Texto do documento:
────────────────
Travestis pagam R$ 50, como manda a correção política. Leandro diz que o número de frequentadoras trans é inexpressivo. Calcula três, entre os 850 que passaram pelo clube no sábado. Ele avisa que a casa não se responsabiliza por eventuais equívocos. "Tem cara que se delicia na cabine, depois diz: 'Mentira que era travesti?'"

Questão de gosto

Anderson, Rodrigo e Alexandre nunca quiseram explorar sexualmente outro homem — nem pretendem. Para não perder o epíteto de liberais, eles se desculpam: "Questão de gosto". Por sua vez, Gisele, Amanda e Letícia contam que, graças ao swing, se descobriram atraídas por outras mulheres. Elas não negam que a intenção inicial era satisfazer desejos dos maridos. Nenhuma cobra deles a recíproca. "Eu não teria prazer", acha Gisele, que é ativa e passiva com Andreza.

A transa a três mais praticada envolve duas mulheres e um homem. Quando a combinação se inverte, os dois homens se apressam em garantir que não há sexo entre eles. Trata-se apenas de um fetiche alimentado por muitos homens casados, que sentem prazer em assistir a mulher transando com outro. Mais uma vez, a mulher aquiesce. Entre os correligionários, o marido é chamado de cuckold (corno, em inglês).
────────────────
Tarefa proposta 1: Segundo o texto sobre swing, qual é a transa a três mais praticada?
Tarefa proposta 2: Traduza para o inglês a frase "A transa a três mais praticada envolve duas mulheres e um homem.", tirada do texto sobre swing.
────────────────
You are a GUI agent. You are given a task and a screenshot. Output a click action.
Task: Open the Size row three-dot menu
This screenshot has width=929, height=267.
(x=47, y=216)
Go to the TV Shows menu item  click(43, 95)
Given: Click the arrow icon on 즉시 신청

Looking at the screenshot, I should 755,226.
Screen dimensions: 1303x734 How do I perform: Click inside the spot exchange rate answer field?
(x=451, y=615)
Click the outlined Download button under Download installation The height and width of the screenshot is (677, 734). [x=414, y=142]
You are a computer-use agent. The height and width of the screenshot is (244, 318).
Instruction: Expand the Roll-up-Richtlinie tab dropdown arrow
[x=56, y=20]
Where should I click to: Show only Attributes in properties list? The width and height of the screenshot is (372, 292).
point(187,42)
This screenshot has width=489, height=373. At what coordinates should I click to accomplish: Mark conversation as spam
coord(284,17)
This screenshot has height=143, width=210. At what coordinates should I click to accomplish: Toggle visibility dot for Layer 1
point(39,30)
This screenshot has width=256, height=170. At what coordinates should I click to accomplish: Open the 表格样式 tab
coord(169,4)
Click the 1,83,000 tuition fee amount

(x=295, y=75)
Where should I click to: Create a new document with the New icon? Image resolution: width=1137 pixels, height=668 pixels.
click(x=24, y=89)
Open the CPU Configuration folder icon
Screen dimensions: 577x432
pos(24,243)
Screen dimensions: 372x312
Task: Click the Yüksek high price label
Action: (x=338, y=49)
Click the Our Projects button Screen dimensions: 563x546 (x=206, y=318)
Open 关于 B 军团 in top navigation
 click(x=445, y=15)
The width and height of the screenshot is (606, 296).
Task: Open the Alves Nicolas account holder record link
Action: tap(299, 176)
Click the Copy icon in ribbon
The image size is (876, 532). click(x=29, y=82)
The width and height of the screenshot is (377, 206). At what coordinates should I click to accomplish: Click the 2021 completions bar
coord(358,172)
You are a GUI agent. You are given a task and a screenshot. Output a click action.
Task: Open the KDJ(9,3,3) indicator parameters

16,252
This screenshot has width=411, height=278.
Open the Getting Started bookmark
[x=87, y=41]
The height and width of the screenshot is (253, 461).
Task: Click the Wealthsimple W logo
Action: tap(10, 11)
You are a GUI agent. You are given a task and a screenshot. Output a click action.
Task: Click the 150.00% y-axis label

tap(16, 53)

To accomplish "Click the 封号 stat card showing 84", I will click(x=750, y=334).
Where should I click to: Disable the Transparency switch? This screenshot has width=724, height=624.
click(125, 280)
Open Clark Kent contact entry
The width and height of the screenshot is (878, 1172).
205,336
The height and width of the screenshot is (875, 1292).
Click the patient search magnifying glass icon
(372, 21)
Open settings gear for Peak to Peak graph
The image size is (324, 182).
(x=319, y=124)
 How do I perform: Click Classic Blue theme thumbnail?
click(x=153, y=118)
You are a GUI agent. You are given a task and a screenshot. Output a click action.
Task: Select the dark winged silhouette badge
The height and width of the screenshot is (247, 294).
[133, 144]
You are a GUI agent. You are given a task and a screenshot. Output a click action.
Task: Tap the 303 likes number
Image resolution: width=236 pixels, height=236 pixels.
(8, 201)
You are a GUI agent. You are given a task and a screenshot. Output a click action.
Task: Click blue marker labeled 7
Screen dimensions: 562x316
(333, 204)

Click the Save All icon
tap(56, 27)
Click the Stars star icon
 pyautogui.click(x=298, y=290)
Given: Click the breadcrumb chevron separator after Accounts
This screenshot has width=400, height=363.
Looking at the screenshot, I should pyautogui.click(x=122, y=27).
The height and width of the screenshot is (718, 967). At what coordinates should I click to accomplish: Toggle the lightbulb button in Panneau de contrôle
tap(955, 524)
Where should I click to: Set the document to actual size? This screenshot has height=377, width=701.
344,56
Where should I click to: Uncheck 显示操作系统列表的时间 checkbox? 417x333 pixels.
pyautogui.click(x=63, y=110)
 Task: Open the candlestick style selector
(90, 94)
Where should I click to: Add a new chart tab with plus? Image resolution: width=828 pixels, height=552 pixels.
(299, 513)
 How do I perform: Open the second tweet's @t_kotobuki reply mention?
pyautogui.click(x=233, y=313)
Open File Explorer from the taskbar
────────────────
Resposta do exercício 1: A que envolve duas mulheres e um homem.

Resposta do exercício 2: The most commonly practiced threesome involves two women and one man.